Mobile vs Mirrorless vs DSLR: what you really should use !

Isn’t that a silly title? Yep, it is. And still you can see posts/articles with similar titles all over the internet, for example:

  • Mirrorless vs DSLR : 10 Reasons To Ditch The DSLR
  • 5 Reasons to Buy a DSLR
  • The iPhone 6 camera is the only camera you need
  • Your Phone Isn’t The Only Camera You Need

If you’re interested in photography and follow a few photo sites you will soon see articles with titles that claim to have the one true answer to what camera you should use – the actual article is probably a bit more balanced. And it’s not uncommon to find people that consider anyone that doesn’t use their choice of camera to be … well, let’s say ”of lower standing”. And that’s even before we have started to discuss camera brands.
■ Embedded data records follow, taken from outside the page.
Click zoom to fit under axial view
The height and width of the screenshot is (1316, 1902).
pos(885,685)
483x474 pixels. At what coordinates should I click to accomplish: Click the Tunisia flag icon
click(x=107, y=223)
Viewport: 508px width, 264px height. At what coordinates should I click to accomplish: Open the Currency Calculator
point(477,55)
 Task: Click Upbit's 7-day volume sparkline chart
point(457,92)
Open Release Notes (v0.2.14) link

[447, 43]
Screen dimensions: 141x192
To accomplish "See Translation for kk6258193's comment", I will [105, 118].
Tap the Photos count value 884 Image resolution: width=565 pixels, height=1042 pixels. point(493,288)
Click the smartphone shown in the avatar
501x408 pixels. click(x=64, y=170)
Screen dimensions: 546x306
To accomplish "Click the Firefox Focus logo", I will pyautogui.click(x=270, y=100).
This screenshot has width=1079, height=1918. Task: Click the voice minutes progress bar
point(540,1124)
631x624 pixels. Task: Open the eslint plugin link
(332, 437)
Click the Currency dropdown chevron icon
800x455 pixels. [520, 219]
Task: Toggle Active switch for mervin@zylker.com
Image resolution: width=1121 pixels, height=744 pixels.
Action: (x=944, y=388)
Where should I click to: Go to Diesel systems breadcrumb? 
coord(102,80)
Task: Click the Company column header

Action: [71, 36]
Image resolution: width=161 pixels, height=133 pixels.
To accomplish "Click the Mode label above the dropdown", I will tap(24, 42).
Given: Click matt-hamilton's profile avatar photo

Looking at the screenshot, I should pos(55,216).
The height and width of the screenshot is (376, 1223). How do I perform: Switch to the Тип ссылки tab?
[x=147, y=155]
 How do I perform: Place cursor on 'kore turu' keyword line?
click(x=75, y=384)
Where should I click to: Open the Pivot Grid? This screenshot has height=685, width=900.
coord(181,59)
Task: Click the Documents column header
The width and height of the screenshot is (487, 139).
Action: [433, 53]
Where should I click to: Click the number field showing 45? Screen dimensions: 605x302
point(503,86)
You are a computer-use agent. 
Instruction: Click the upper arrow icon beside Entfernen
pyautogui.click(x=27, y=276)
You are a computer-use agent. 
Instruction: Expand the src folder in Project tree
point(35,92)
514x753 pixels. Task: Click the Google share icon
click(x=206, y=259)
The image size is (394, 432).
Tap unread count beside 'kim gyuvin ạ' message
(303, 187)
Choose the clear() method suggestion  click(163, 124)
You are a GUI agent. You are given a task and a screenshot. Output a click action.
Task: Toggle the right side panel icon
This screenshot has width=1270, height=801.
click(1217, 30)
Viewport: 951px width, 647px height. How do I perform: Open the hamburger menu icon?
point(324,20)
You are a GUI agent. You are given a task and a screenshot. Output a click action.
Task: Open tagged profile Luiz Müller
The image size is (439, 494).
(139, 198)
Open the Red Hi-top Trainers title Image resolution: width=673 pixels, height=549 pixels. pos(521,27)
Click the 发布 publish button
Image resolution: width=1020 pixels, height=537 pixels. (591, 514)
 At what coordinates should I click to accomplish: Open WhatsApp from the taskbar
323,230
Right now I’m fairly fed up with this type of writing. I do enjoy a good review of new camera/lens, a nice tutorial, and I can dream about buying the latest and greatest camera/lens, or switch to another system, etc. Reality is however quite different, I’m a hobbyist that need to take a longterm view of what camera gear I invest in, I don’t have an infinite amount of money making it possible ti switch system every time a new great camera comes out. And more importantly, I’m not good enough to actually see the difference in image quality between a brands latest models.

I got all three types of cameras, a phone, a mirrorless and a full frame DSLR. And they are all great, here are three examples of photos I’ve taken – one is taken with an older iPhone, one with a mirrorless and one with a full frame.

None of these images are perfect in any sense, but I think they show that all types of cameras are able to produce fairly good photos. In fact, the weakest link in my photography is me … it’s my fault that the photos doesn’t turn out well, not because of the camera gear. In fact, it’s very, very rare that a limitation of my equipment is causing a problem. I suspect that most hobbyists are in the same situation. Ohh, before I forget, the first photo is taken with a 10-year old full frame (Nikon D700), the second with a fairly new mirrorless (Lumix GX80) and the last one with iPhone 3Gs or 4s (I don’t remember).

That said, I do think that you have to fit your gear with what kind of photography you want to do (or the other way around). For example, a phone wouldn’t be my first choice for sports photography although it can certainly be done with good results. On the other hand I wouldn’t carry around a full frame camera in my pocket when I’m at work – I would need to buy a pair of new, very odd looking, pants first.

While the gear certainly enforces some limits on what you can do I think that there is way too much focus on ”the best gear”. All the cameras I use produce excellent photos. To me it’s ”just” a matter of learning the strengths and weaknesses of each camera so I can take full advantage of the gear I have.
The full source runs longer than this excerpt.